CLIMATE CHALLENGESTo Reduce Growing Climate Dangers, the World Needs to Consider Sunlight Reflection

By Stewart M. Patrick

Published 29 April 2022

Nothing about the present climate crisis or its implications is natural. Perhaps how the world deals with a warming planet shouldn’t be either.

For too long, sunlight reflection has been the third rail of climate change politics, a relegation that has severely crippled its basic research and discussion in diplomatic circles. This situation, however, is starting to change as the devastating implications of a fast-warming planet become impossible to ignore. Today, the Council on Foreign Relations released a new Special Report on the topic: Reflecting Sunlight to Reduce Climate Risk: Priorities for Research and International CooperationIt calls on the United States to launch a robust sunlight reflection research program and spearhead international negotiations to advance multilateral scientific assessments of and collective decision-making regarding these novel techniques and their potential future implementation.

Sunlight reflection, also known as solar climate intervention (SCI) or solar geoengineering, would entail reflecting a tiny percentage of sunlight back into space to reduce the heating effects of solar radiation on greenhouse gases, thus limiting—and conceivably even reducing—the rise in global temperatures that would otherwise occur. The two simplest and most cost-effective means of doing so would be either dispersing aerosols in the stratosphere or spraying salt crystals from ocean-based platforms to brighten low-lying marine clouds.

While these interventions may sound radical, they have existing analogues.
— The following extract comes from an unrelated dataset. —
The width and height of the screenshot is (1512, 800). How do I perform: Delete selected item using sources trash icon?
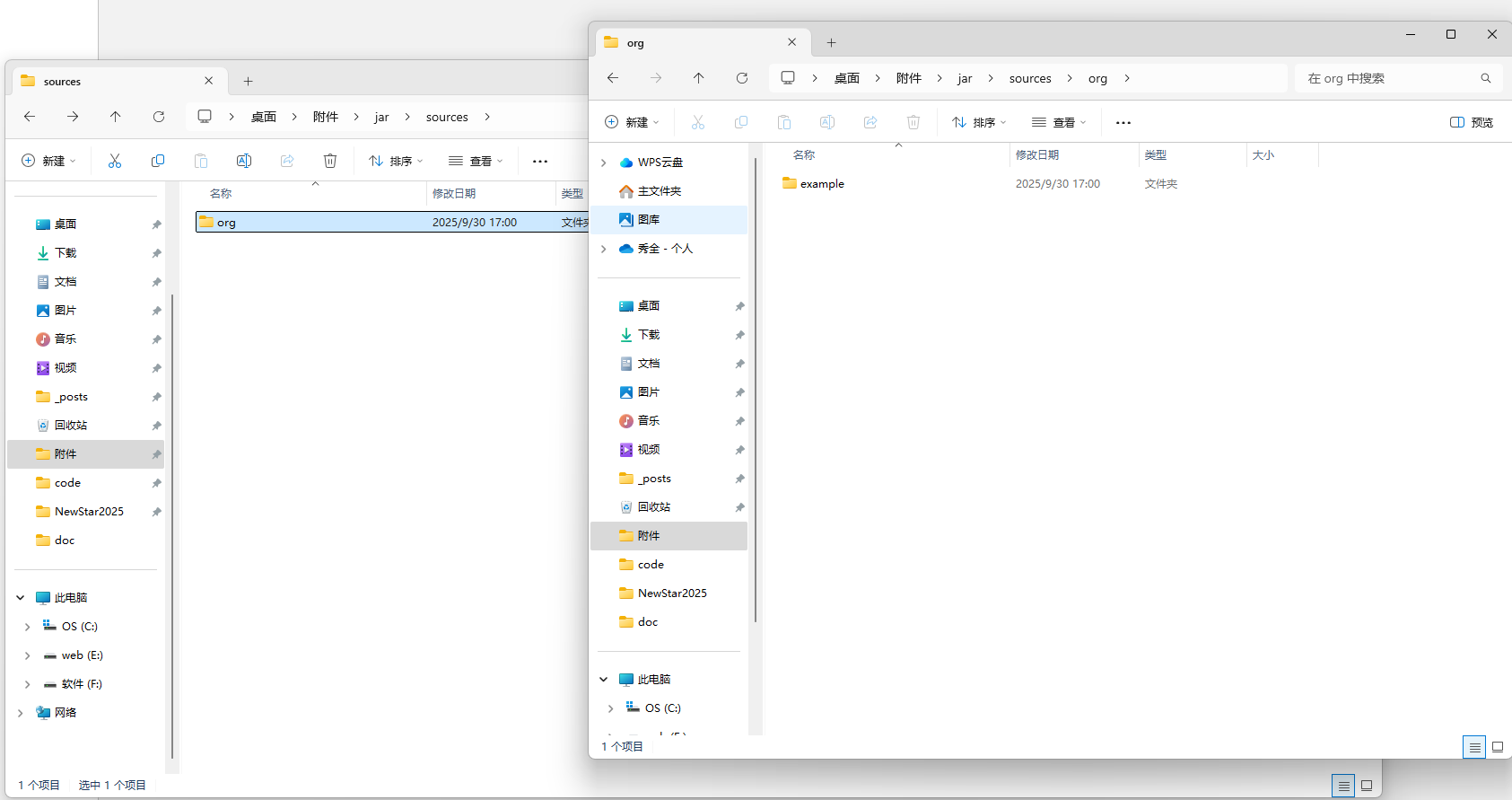point(330,161)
The first approach, for instance, would mimic the cooling effect of volcanic eruptions like that of Mount Pinatubo in the Philippines in 1991, which reduced global temperatures between 0.5 and 1.1°C over the next fifteen months.
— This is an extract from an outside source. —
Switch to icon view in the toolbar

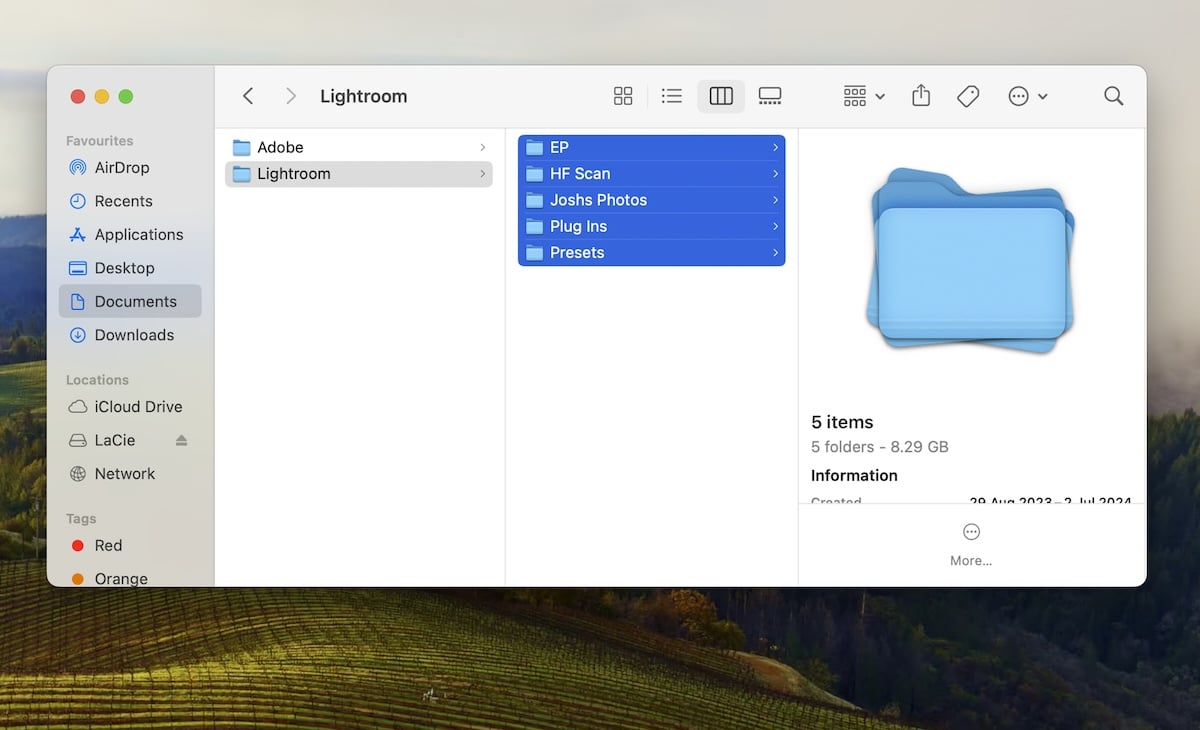623,95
Desperate times, moreover, may call for desperate measures. As the reports of the Intergovernmental Panel on Climate Change’s sixth assessment cycle make clear, the climate emergency is now. Unfortunately, the world’s current approaches to preventing catastrophic warming and muting its implications are failing. Just yesterday, the United Nations Office for Disaster Risk Reduction warned that climate change is putting humanity on course for a “spiral of self-destruction.” Thanks to unchecked global warming, once rare calamities like extreme heatwaves, prolonged droughts, violent storms, and catastrophic floods are becoming commonplace. The number of major disasters per year quadrupled from about ninety to one hundred during the period between 1970 and 2000 to about 400 in 2015. This number could increase to 560 (or 1.5 per day) by 2030.